### Exercise description
Replace "hamburger menu" with "menu button" in the entries from the start through the line containing "will click(55, 296).", leaving everything else unchanged.

+++ Record excerpts +++

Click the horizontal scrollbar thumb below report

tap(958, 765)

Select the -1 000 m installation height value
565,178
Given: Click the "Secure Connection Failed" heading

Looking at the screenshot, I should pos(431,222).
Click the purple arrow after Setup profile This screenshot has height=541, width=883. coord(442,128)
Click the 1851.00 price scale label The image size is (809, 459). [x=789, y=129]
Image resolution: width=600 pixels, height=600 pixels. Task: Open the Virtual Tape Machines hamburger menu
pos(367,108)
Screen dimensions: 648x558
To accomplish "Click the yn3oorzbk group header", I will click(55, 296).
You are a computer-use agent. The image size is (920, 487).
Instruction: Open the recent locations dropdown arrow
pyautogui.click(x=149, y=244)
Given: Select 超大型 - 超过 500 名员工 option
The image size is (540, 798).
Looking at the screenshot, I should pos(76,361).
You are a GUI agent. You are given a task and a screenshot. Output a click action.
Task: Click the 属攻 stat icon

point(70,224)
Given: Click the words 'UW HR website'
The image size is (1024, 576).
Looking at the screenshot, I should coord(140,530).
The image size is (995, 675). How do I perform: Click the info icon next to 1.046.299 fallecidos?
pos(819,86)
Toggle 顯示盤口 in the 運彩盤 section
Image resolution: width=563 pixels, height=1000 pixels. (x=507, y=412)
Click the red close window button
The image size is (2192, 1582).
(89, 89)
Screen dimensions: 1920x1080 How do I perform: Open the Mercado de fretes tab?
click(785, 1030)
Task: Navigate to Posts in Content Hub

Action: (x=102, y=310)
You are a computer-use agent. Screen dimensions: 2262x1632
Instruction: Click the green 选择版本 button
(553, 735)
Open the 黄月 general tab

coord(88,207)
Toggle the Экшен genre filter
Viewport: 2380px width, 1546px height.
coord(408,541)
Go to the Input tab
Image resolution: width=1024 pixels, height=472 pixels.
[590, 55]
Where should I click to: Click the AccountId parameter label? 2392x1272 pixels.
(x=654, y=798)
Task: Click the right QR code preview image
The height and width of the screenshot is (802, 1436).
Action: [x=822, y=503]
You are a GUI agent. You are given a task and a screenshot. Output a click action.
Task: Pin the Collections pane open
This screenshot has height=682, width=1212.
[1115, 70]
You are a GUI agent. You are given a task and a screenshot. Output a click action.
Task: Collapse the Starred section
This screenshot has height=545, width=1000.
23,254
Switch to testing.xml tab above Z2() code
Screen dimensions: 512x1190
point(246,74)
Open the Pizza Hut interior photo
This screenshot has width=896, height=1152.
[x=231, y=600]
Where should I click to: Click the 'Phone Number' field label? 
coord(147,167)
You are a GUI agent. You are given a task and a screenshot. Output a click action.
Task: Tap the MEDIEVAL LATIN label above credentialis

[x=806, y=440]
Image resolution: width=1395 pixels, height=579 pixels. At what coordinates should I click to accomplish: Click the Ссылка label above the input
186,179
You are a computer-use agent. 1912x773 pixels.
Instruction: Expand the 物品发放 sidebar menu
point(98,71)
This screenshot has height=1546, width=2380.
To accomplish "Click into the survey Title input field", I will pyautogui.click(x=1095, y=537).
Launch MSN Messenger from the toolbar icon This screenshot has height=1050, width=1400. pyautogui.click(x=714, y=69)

+++

### Expected answer
Click the horizontal scrollbar thumb below report

tap(958, 765)

Select the -1 000 m installation height value
565,178
Given: Click the "Secure Connection Failed" heading

Looking at the screenshot, I should pos(431,222).
Click the purple arrow after Setup profile This screenshot has height=541, width=883. coord(442,128)
Click the 1851.00 price scale label The image size is (809, 459). [x=789, y=129]
Image resolution: width=600 pixels, height=600 pixels. Task: Open the Virtual Tape Machines menu button
pos(367,108)
Screen dimensions: 648x558
To accomplish "Click the yn3oorzbk group header", I will click(55, 296).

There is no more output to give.